Há cenas desumanas o bastante para chocar o mundo e abalar governos, como o retrato que mostra oficiais americanos torturando prisioneiros em Abu Ghraib, no Iraque, em 2004 – a divulgação do registro anônimo pela rede CBS abalou a credibilidade do presidente dos EUA, George W. Bush. A foto, provavelmente, foi feita por um desvairado e cruel soldado americano para mostrar a superioridade de seu país. Foi parar na CBS. Nas mãos da imprensa a sua função mudou: passou a ser uma arma ética para denunciar a barbárie. Uma das fotografias que mais despertam atenção na atual exposição, no entanto, remonta a 1985. Trata-se da imagem da menina colombiana Omayra Sanchez, que ficou presa a escombros durante três dias após a erupção do vulcão Nevado del Ruiz. Morreu sem que os bombeiros conseguissem resgatá-la. A sua agonia foi registrada pelas lentes de Frank Fournier.

Às vezes condenada, às vezes absolvida, o fato é que a fotografia é colocada freqüentemente no banco dos réus – mas também, em contrapartida, levou muita gente a sentar nele. É o caso, por exemplo do consagrado pintor francês Gustave Courbet. Em 1871, ele foi preso e acusado de integrar um grupo de subversivos que jogara ao chão a estátua de Vendôme, símbolo do império francês. A única prova apresentada contra Courbet foi justamente uma foto de Bruno Braquehais que registra o momento em que curiosos observam a estátua caída – e Courbet é justamente um desses curiosos que aparecem na foto. Num outro processo judicial, nos EUA e uma década depois, a fotografia ganhou por decisão da Corte o status de obra de arte – e os fotógrafos passaram a ter direitos autorais sobre a imagem. A conquista foi resultado da ação movida por Napoleón Sarony contra uma empresa que usou numa propaganda, sem sua prévia autorização, um retrato que ele fizera do escritor irlandês Oscar Wilde.
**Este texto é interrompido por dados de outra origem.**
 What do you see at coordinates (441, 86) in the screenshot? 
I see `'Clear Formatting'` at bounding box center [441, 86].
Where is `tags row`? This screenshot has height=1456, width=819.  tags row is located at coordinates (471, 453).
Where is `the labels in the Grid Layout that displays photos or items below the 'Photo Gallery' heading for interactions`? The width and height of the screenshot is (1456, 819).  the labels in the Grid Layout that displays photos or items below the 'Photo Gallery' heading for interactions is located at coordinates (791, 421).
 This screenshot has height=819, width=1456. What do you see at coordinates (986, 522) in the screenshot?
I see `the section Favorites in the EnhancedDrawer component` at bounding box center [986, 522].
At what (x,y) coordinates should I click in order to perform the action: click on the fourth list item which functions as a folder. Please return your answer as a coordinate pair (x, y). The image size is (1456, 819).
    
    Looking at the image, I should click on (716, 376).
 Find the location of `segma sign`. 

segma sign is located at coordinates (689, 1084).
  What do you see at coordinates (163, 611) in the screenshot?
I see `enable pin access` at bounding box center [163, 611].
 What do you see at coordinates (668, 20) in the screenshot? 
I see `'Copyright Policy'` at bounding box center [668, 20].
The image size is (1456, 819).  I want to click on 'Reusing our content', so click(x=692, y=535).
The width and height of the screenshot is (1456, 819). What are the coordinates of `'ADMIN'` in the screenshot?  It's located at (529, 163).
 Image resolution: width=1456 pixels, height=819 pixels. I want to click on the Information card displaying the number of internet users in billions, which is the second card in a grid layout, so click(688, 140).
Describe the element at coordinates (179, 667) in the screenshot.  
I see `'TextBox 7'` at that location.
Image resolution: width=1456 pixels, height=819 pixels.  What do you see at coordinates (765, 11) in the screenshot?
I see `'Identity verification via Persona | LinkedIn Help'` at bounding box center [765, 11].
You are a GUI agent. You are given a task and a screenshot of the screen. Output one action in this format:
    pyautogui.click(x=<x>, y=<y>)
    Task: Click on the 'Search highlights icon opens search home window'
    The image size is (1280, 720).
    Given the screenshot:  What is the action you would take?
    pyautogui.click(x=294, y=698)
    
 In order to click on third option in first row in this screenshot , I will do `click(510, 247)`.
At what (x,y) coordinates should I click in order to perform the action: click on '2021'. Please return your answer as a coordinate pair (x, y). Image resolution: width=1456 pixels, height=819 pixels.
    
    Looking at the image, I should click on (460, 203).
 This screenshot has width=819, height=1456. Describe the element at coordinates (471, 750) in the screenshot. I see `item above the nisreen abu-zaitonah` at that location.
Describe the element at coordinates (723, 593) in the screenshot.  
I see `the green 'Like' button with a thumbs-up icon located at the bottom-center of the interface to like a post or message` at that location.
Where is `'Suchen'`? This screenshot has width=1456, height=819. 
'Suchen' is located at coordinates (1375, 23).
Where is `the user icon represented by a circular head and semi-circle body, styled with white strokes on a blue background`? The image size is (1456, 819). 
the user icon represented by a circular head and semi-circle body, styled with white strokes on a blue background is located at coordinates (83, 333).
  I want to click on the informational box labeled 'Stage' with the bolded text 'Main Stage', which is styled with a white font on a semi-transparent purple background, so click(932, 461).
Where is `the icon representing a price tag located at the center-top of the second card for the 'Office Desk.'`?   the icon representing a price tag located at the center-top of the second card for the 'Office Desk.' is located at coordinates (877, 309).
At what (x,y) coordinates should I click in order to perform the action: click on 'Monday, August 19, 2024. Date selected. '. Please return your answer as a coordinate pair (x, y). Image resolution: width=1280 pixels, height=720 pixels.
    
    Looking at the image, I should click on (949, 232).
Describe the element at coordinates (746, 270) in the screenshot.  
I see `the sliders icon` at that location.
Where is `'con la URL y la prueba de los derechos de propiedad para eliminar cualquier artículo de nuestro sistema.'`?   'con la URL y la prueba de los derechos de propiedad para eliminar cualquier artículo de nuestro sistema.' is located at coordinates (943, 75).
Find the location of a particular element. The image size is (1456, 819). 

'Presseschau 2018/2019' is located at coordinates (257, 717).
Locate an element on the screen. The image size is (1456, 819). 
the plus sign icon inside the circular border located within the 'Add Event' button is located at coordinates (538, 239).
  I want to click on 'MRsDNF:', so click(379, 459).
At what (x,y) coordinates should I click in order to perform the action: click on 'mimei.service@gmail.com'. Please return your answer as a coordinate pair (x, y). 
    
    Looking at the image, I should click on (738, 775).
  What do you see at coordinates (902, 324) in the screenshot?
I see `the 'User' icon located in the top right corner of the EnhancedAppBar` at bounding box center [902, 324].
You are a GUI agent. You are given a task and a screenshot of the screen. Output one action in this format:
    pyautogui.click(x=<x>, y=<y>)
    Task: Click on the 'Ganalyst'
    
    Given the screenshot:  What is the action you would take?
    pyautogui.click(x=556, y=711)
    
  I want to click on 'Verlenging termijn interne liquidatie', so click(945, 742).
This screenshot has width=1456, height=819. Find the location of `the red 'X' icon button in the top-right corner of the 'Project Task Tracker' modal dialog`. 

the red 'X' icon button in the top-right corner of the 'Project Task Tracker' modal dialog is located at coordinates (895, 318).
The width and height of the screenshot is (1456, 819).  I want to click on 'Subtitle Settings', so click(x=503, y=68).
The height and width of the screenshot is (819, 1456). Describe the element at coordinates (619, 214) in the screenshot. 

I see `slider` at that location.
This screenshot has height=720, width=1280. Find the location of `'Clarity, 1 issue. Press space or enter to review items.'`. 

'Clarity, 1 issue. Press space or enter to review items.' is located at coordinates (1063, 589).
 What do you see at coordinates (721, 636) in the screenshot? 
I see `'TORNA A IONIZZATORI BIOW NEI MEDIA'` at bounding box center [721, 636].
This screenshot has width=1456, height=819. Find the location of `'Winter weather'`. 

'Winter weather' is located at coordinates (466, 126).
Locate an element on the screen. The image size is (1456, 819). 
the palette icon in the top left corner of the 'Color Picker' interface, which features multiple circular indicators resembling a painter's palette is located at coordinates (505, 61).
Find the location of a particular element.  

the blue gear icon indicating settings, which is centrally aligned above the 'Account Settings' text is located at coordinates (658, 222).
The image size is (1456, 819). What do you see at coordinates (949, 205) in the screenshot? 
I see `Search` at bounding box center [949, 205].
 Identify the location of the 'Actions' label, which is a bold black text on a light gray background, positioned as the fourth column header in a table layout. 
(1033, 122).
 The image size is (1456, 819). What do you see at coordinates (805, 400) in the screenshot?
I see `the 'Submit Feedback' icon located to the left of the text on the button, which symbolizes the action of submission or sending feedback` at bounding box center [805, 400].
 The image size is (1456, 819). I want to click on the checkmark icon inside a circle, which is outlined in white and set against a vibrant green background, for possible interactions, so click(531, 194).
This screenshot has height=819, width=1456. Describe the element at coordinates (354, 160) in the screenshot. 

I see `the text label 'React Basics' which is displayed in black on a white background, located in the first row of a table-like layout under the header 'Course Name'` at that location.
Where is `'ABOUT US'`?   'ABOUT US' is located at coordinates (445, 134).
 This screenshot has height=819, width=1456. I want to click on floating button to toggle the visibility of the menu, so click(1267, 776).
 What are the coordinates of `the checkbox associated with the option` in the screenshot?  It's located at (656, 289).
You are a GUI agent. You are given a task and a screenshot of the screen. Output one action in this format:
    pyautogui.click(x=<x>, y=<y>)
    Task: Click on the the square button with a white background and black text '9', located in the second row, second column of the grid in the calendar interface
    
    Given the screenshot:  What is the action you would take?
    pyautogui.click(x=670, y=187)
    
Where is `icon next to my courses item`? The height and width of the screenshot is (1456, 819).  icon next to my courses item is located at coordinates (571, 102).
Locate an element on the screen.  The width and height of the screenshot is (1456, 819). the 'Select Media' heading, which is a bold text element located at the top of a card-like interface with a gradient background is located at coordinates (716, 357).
NINFETA Brooke Shields foi fotografada por Garry Gross aos dez anos. Contra sua vontade, essa foto foi leiloada por US$ 151 mil quase duas décadas depois

Em 1992, também a publicidade protagonizou uma polêmica numa campanha criada pelo italiano Oliviero Toscani para a marca Benetton. A imagem de uma freira e de um padre se beijando na boca foi duramente criticada pelo Vaticano e acabou sendo retirada da televisão e de outdoors da França e da Itália – a própria Benetton optou por não correr o risco de um eventual desgaste de sua imagem. Ainda na galeria das obras consideradas sacrílegas pelos católicos está Piss-Christ, de Andrés Serrano, que enquadra um crucifixo mergulhado na urina do artista – na verdade, pouco há de sacrilégio. O que se vê é quanto a sua criação é de péssimo gosto e ele, alguém disposto a criar barulho apenas para se promover. Isso, é claro, sempre recai no campo da subjetividade, porque qualquer artista tem direito à liberdade de expressão. Para o curador da exposição agora em cartaz na Suíça, Daniel Girardin, o seu objetivo não é provocar e reviver antigas polêmicas, mas deixar claro que a tolerância da sociedade se transforma com o passar do tempo. A própria mostra, que levou quatro anos para ser organizada e reúne fotos de diversos países, é prova disso.